### The input
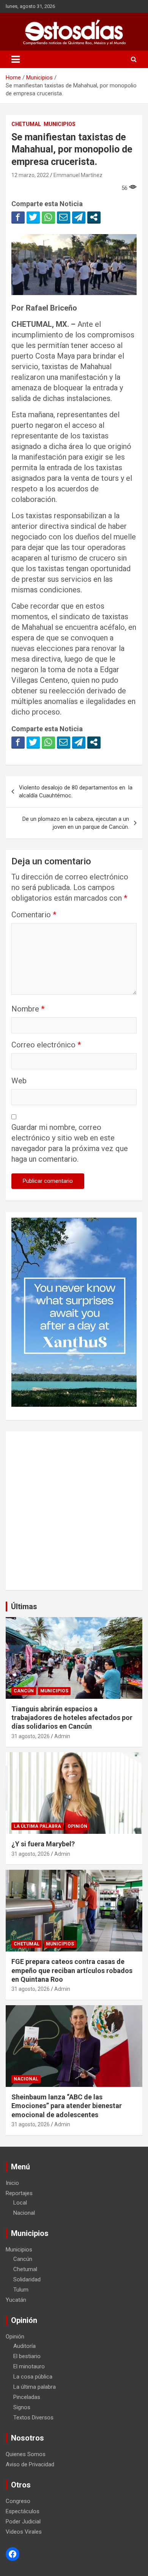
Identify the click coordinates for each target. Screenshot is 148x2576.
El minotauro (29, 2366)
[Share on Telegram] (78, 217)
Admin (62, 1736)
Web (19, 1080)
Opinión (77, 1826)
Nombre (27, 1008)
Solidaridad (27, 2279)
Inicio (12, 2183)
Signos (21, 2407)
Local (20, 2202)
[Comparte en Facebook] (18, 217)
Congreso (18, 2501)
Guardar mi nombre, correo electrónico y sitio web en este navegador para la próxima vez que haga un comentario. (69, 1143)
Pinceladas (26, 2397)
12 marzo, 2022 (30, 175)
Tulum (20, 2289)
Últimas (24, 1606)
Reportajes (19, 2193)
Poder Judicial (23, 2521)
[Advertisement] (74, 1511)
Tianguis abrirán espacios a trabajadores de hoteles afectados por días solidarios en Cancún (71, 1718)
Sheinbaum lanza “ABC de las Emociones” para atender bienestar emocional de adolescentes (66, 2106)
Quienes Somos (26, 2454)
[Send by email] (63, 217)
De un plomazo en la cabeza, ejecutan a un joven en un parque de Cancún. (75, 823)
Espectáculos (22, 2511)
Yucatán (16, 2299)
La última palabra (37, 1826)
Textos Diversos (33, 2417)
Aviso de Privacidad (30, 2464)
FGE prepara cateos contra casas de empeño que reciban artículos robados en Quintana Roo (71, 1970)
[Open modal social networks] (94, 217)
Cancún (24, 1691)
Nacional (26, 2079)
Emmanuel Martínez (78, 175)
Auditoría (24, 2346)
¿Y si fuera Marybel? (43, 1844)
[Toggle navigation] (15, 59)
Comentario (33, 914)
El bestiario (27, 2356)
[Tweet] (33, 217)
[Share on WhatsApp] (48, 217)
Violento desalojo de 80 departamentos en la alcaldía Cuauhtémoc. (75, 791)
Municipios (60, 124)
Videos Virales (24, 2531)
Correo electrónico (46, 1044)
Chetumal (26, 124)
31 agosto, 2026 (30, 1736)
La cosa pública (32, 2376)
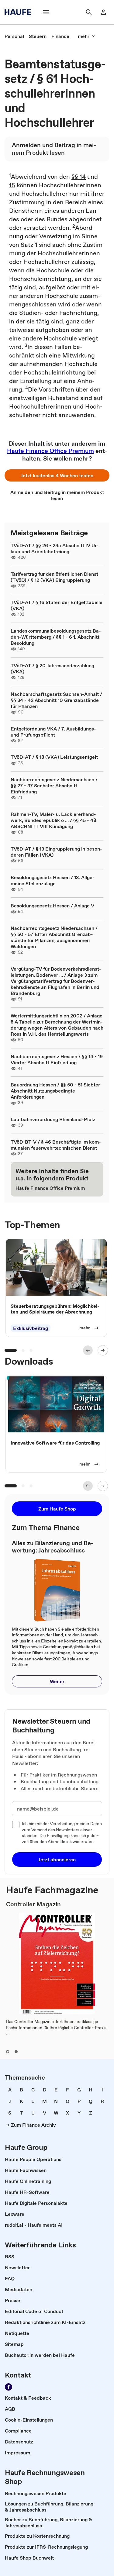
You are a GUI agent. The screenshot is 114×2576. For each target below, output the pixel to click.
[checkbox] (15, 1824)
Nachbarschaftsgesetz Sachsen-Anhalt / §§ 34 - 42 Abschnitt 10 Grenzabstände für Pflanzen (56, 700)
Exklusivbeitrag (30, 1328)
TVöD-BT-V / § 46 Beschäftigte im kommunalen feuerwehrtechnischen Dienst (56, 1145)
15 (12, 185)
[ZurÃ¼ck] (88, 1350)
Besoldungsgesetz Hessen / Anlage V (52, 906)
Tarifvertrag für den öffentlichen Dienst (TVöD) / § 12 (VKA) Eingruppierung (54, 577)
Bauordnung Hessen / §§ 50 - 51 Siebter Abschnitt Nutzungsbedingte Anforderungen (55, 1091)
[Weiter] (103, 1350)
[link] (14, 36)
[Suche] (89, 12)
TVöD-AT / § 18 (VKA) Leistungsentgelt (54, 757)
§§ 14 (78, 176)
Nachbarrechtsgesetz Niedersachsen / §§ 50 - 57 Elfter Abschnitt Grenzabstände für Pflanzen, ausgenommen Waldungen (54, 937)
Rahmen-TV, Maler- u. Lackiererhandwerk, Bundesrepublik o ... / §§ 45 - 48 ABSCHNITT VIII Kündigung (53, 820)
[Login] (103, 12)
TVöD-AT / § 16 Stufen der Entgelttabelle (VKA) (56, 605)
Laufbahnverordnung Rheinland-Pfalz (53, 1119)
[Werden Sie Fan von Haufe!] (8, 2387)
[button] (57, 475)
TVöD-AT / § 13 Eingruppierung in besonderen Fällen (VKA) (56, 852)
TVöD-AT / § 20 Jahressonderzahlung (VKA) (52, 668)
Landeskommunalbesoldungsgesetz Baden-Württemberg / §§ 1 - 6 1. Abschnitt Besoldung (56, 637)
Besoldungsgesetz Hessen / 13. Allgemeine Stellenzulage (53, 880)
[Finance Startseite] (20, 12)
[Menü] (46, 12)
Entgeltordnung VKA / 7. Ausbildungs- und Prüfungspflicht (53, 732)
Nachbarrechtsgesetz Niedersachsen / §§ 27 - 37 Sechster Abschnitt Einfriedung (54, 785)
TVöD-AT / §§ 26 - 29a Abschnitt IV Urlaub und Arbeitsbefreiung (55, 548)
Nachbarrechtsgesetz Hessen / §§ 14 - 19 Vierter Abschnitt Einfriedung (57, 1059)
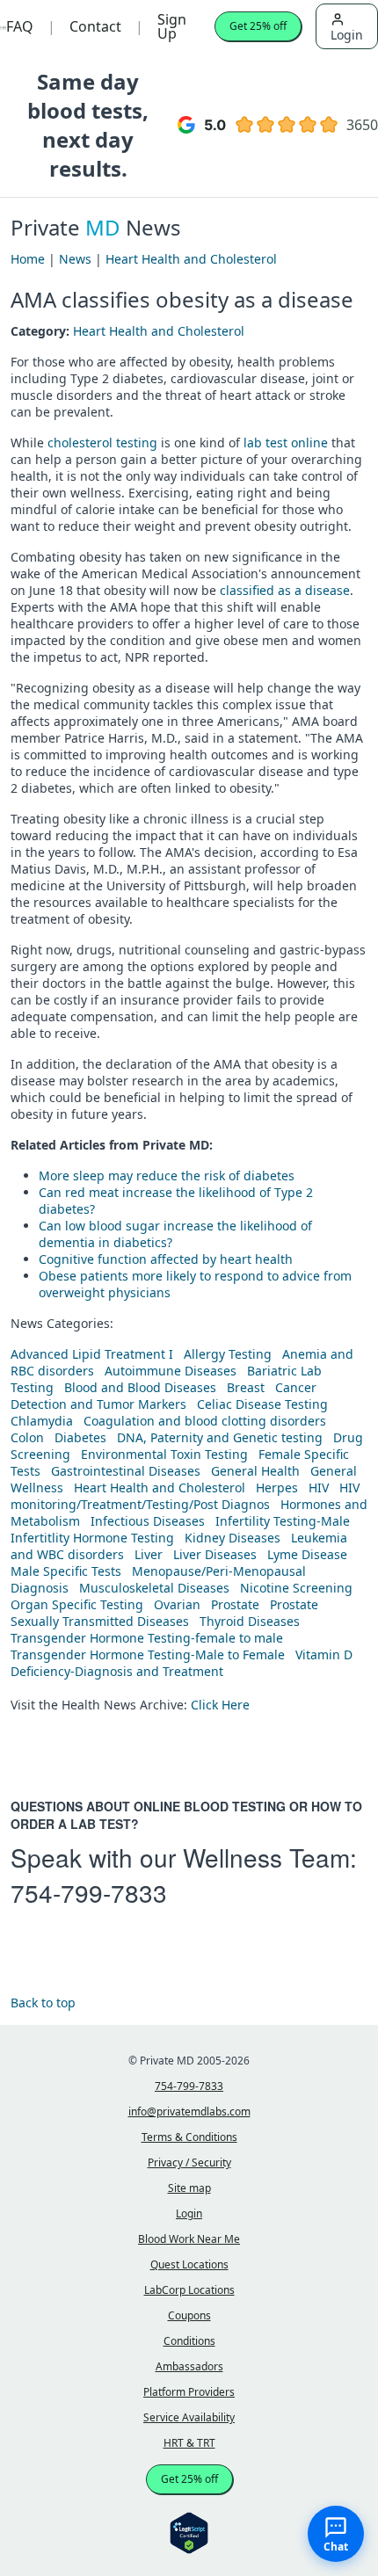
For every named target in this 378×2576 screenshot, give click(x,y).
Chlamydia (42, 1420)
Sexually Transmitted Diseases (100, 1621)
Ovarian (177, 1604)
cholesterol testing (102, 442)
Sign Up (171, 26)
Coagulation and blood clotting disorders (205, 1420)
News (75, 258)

* * *

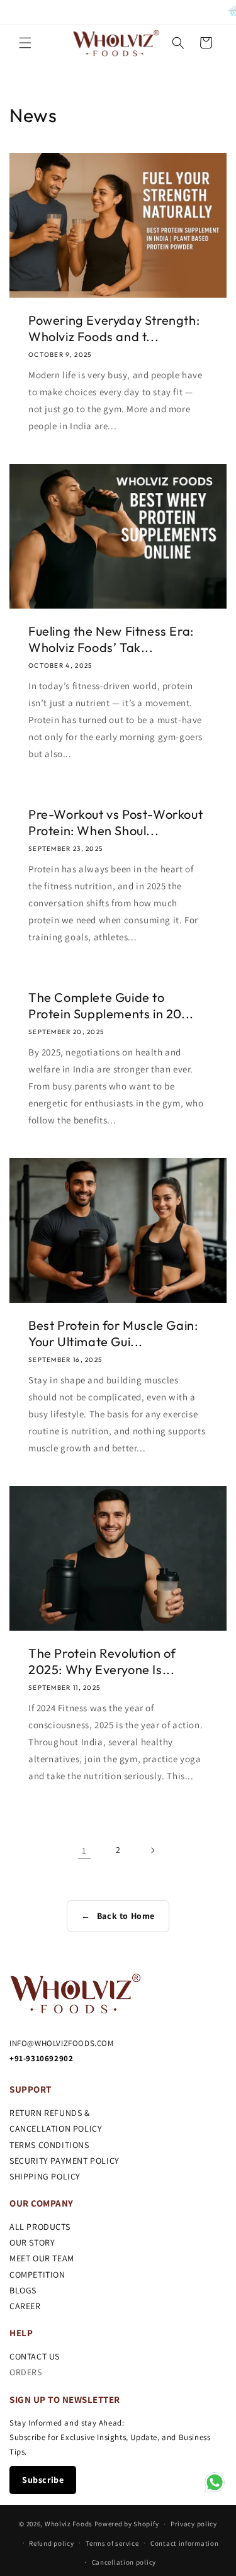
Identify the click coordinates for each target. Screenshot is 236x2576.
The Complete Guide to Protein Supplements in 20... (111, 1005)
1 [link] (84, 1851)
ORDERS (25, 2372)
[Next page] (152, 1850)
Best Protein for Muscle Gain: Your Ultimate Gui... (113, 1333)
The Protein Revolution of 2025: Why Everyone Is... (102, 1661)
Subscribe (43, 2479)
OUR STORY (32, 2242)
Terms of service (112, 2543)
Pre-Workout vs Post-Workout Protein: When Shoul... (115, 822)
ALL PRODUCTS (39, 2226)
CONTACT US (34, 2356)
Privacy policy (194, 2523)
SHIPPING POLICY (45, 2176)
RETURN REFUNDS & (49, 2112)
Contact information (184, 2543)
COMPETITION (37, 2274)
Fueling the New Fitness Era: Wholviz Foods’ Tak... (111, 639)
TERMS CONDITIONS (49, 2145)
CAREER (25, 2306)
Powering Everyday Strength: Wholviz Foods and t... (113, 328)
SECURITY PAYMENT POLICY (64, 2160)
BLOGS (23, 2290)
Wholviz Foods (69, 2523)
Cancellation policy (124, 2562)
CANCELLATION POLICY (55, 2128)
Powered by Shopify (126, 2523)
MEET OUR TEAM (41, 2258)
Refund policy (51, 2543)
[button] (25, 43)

...

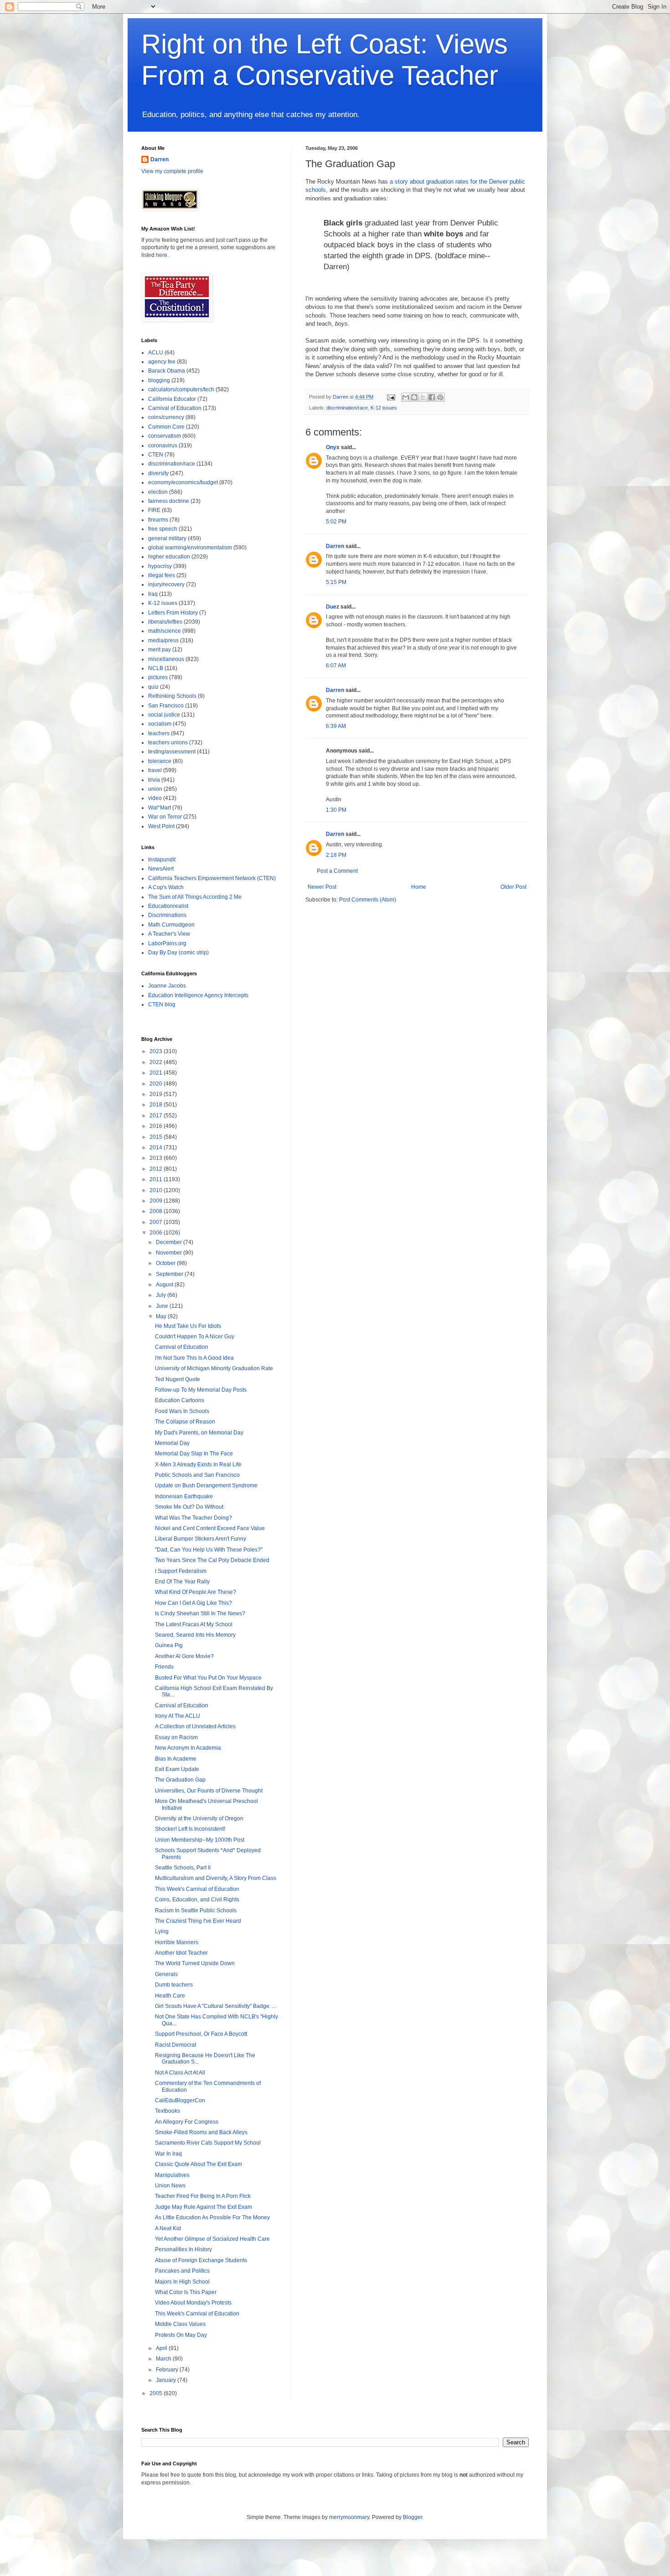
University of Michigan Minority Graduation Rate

### Work item
From the data above, return every line from the line that has "[Weiter] (103, 1350)" up to and including the line that has "[Finance Startseite] (20, 12)", exactly.

### Written solution
[Weiter] (103, 1350)
[link] (14, 36)
[Suche] (89, 12)
TVöD-AT / § 18 (VKA) Leistungsentgelt (54, 757)
§§ 14 (78, 176)
Nachbarrechtsgesetz Niedersachsen / §§ 50 - 57 Elfter Abschnitt Grenzabstände für Pflanzen, ausgenommen Waldungen (54, 937)
Rahmen-TV, Maler- u. Lackiererhandwerk, Bundesrepublik o ... / §§ 45 - 48 ABSCHNITT VIII Kündigung (53, 820)
[Login] (103, 12)
TVöD-AT / § 16 Stufen der Entgelttabelle (VKA) (56, 605)
Laufbahnverordnung Rheinland-Pfalz (53, 1119)
[Werden Sie Fan von Haufe!] (8, 2387)
[button] (57, 475)
TVöD-AT / § 13 Eingruppierung in besonderen Fällen (VKA) (56, 852)
TVöD-AT / § 20 Jahressonderzahlung (VKA) (52, 668)
Landeskommunalbesoldungsgesetz Baden-Württemberg / §§ 1 - 6 1. Abschnitt Besoldung (56, 637)
Besoldungsgesetz Hessen / 13. Allgemeine Stellenzulage (53, 880)
[Finance Startseite] (20, 12)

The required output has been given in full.